Keene and other professional outrage mills treat cultural appropriation as though it's inherently bad. While there are instances where cultural appropriation that are distasteful and demeaning, they are the exception. Something not being to your preferences does not constitute demeaning (a conflation that the left is increasingly borrowing from the religious-right). All of culture is appropriation. Ideas, dress, practices, speech, food, etc. are borrowed (usually in piecemeal fashion) adapted and re purposed for various uses. Appropriation is the source of variation, and 99% of appropriations are neutral or positive by any reasonable assessment. Culture is appropriation, so to complain about culture being appropriated is moronic. In addition, there is no valid basis to distinguish between appropriation within versus between cultures, despite all the outrage being directed at the latter. There is no objective demarcation where a culture begins and another ends. Every culture can be divided into sub-cultures, so all within-appropriations can be viewed as between-appropriations. Ultimately, Keene and her ilk only care about white people appropriating non-white cultures, because it isn't about appropriation, but about wanting to invent another form of racial injustice.
Ironically, Rawlings' type of appropriation is so common (emphasizing the spiritual/magical aspects of pre-modern cultures) precisely because of a bigger and objective error by many on the left, the romanticizing of pre-modern cultures, as though they were "deeper" and more harmonious than modern society. Efforts to evoke regret, a sense of loss, and guilt about the demise of these cultures have entailed presenting them as spiritually and in most other ways superior to the modern world. Part of this narrative (dominant in most science fiction) entails villainizing technology and modern science for causing us to lose touch with our true selves, "the spirits" and mother-earth, blah, blah, blah.
We have lost touch with the "magic" that was cherished by the people our modern world paved over. Its a rampant trope that could be the tagline to almost every movie entailing a clash between modernism and pre-industrial societies.
Rawlings' book is not about Native Americans per se. Its about magic. A major theme in her book is that magic has been largely wiped out and forgotten in the modern world. So, it makes sense that she would invoke cultures that have been largely wiped out and forgotten as the keepers of that lost magic. Of course she isn't going to go into all the details surrounding various "magical" elements of those cultures. In fact, tethering those practices to various tribe-specific realities would undermine the story she is telling, which is a story more about how the same "magic" existed (and still exists hidden) all over the world.
BTW, I am not at all a Rawlings fan. I just understand her narrative and the pseudo-historical romanticized narrative context it stems from.

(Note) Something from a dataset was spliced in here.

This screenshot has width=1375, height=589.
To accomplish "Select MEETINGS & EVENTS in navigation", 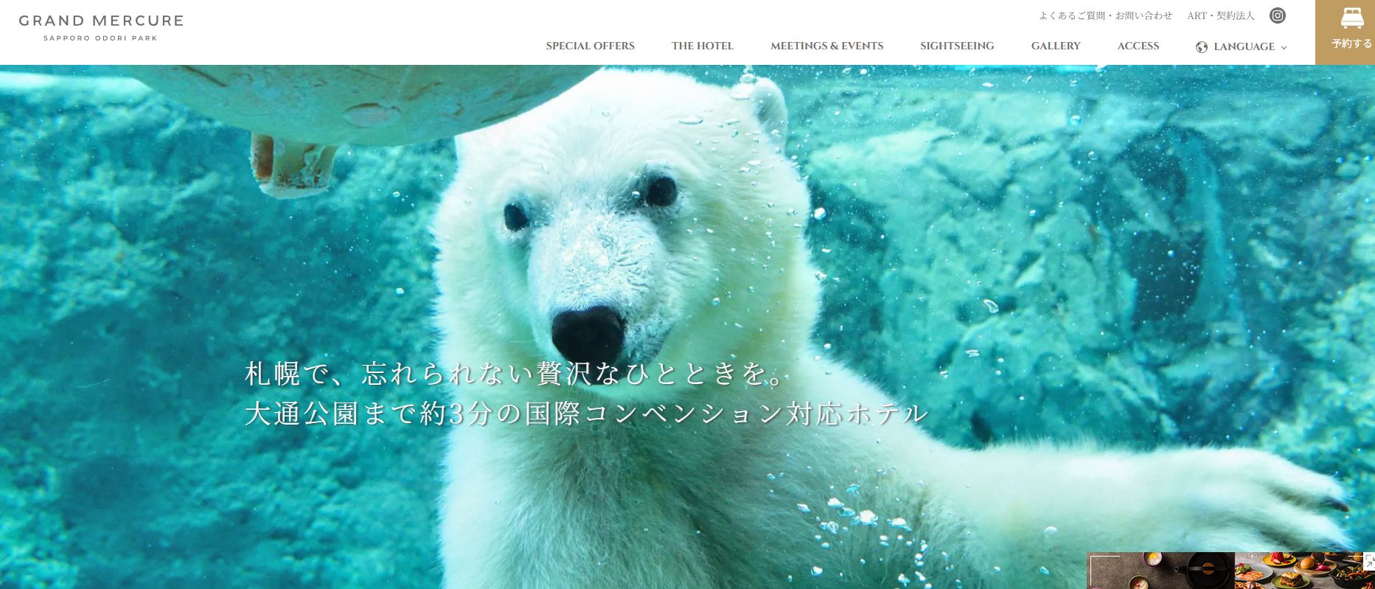I will tap(826, 46).
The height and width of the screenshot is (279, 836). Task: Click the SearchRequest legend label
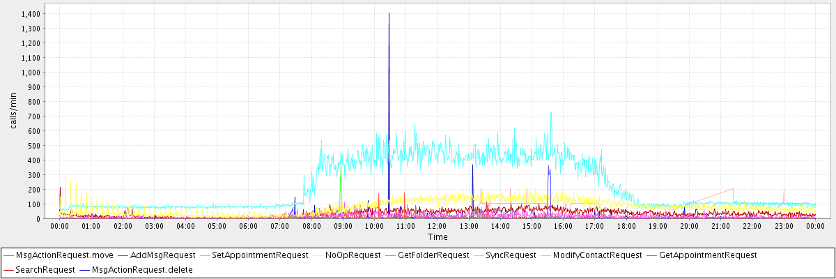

Although conservatives dismiss cultural appropriation in general, what I've argued here is not a conservative position any more than a person who opposed Hiltler was taking a Stalinist position, just because Stalin fought against Hitler. It is a rational position that merely acknowledges that appropriation is the essence of culture itself and thus there is nothing wrong with it. The small % of instances that can be reasonably said to be wrong, are not wrong for being appropriations but for being insults where the appropriated objects are merely incidental props used in the insult.